● **Work request**: Your output must be a faithful copy of the listing underneath.

● **Data listing**:

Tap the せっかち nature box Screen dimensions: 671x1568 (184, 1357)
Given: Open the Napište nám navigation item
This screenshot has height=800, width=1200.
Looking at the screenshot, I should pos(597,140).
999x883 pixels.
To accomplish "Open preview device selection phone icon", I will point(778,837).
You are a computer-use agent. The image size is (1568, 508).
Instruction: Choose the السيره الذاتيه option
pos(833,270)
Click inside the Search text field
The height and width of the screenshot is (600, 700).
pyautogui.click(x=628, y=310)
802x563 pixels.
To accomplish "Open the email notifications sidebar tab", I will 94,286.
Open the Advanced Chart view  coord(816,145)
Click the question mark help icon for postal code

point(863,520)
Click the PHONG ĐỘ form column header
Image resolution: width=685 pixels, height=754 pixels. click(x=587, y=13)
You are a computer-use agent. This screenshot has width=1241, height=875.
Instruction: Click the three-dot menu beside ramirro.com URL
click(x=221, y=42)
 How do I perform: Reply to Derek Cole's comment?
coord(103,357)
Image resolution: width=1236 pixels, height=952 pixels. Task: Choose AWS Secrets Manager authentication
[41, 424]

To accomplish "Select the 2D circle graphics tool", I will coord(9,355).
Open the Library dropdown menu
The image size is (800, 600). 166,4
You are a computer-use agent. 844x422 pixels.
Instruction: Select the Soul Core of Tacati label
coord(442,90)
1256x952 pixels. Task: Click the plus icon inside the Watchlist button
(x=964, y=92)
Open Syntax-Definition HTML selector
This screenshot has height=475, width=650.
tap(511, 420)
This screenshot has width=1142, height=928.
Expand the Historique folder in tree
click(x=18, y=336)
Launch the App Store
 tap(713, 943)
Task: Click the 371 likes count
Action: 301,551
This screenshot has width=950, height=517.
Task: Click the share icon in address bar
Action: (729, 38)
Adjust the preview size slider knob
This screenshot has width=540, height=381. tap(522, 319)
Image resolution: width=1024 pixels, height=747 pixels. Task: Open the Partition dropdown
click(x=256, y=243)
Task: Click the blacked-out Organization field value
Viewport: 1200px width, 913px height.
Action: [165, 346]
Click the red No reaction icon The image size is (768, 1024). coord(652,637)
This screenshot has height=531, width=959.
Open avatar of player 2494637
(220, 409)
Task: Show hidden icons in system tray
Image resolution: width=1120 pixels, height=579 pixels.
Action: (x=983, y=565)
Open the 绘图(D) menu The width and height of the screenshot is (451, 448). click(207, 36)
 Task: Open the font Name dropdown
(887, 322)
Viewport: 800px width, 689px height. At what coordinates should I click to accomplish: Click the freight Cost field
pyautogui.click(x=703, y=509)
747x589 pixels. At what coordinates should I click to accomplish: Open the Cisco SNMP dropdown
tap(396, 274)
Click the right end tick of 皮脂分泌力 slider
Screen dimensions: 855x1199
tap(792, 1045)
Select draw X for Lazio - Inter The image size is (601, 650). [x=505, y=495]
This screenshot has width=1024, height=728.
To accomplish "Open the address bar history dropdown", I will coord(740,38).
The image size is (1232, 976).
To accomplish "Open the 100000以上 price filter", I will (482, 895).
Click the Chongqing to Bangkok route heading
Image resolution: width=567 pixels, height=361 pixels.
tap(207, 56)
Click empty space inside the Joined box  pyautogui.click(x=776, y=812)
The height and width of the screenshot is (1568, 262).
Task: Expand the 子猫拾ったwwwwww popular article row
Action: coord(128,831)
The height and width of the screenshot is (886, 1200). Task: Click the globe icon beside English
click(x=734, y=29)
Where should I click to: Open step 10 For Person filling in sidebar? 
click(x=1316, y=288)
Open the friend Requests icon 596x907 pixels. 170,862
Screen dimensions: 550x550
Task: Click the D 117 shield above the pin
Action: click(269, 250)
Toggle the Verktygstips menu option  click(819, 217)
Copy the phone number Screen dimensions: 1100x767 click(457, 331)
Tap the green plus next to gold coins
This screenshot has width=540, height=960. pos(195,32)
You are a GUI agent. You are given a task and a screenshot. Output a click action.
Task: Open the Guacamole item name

● **Answer to this problem**:
Tap the せっかち nature box Screen dimensions: 671x1568 (184, 1357)
Given: Open the Napište nám navigation item
This screenshot has height=800, width=1200.
Looking at the screenshot, I should pos(597,140).
999x883 pixels.
To accomplish "Open preview device selection phone icon", I will point(778,837).
You are a computer-use agent. The image size is (1568, 508).
Instruction: Choose the السيره الذاتيه option
pos(833,270)
Click inside the Search text field
The height and width of the screenshot is (600, 700).
pyautogui.click(x=628, y=310)
802x563 pixels.
To accomplish "Open the email notifications sidebar tab", I will 94,286.
Open the Advanced Chart view  coord(816,145)
Click the question mark help icon for postal code

point(863,520)
Click the PHONG ĐỘ form column header
Image resolution: width=685 pixels, height=754 pixels. click(x=587, y=13)
You are a computer-use agent. This screenshot has width=1241, height=875.
Instruction: Click the three-dot menu beside ramirro.com URL
click(x=221, y=42)
 How do I perform: Reply to Derek Cole's comment?
coord(103,357)
Image resolution: width=1236 pixels, height=952 pixels. Task: Choose AWS Secrets Manager authentication
[41, 424]

To accomplish "Select the 2D circle graphics tool", I will coord(9,355).
Open the Library dropdown menu
The image size is (800, 600). 166,4
You are a computer-use agent. 844x422 pixels.
Instruction: Select the Soul Core of Tacati label
coord(442,90)
1256x952 pixels. Task: Click the plus icon inside the Watchlist button
(x=964, y=92)
Open Syntax-Definition HTML selector
This screenshot has height=475, width=650.
tap(511, 420)
This screenshot has width=1142, height=928.
Expand the Historique folder in tree
click(x=18, y=336)
Launch the App Store
 tap(713, 943)
Task: Click the 371 likes count
Action: 301,551
This screenshot has width=950, height=517.
Task: Click the share icon in address bar
Action: (729, 38)
Adjust the preview size slider knob
This screenshot has width=540, height=381. tap(522, 319)
Image resolution: width=1024 pixels, height=747 pixels. Task: Open the Partition dropdown
click(x=256, y=243)
Task: Click the blacked-out Organization field value
Viewport: 1200px width, 913px height.
Action: [165, 346]
Click the red No reaction icon The image size is (768, 1024). coord(652,637)
This screenshot has height=531, width=959.
Open avatar of player 2494637
(220, 409)
Task: Show hidden icons in system tray
Image resolution: width=1120 pixels, height=579 pixels.
Action: (x=983, y=565)
Open the 绘图(D) menu The width and height of the screenshot is (451, 448). click(207, 36)
 Task: Open the font Name dropdown
(887, 322)
Viewport: 800px width, 689px height. At what coordinates should I click to accomplish: Click the freight Cost field
pyautogui.click(x=703, y=509)
747x589 pixels. At what coordinates should I click to accomplish: Open the Cisco SNMP dropdown
tap(396, 274)
Click the right end tick of 皮脂分泌力 slider
Screen dimensions: 855x1199
tap(792, 1045)
Select draw X for Lazio - Inter The image size is (601, 650). [x=505, y=495]
This screenshot has width=1024, height=728.
To accomplish "Open the address bar history dropdown", I will coord(740,38).
The image size is (1232, 976).
To accomplish "Open the 100000以上 price filter", I will (482, 895).
Click the Chongqing to Bangkok route heading
Image resolution: width=567 pixels, height=361 pixels.
tap(207, 56)
Click empty space inside the Joined box  pyautogui.click(x=776, y=812)
The height and width of the screenshot is (1568, 262).
Task: Expand the 子猫拾ったwwwwww popular article row
Action: coord(128,831)
The height and width of the screenshot is (886, 1200). Task: Click the globe icon beside English
click(x=734, y=29)
Where should I click to: Open step 10 For Person filling in sidebar? 
click(x=1316, y=288)
Open the friend Requests icon 596x907 pixels. 170,862
Screen dimensions: 550x550
Task: Click the D 117 shield above the pin
Action: click(269, 250)
Toggle the Verktygstips menu option  click(819, 217)
Copy the phone number Screen dimensions: 1100x767 click(457, 331)
Tap the green plus next to gold coins
This screenshot has width=540, height=960. pos(195,32)
You are a GUI agent. You are given a task and a screenshot. Output a click action.
Task: Open the Guacamole item name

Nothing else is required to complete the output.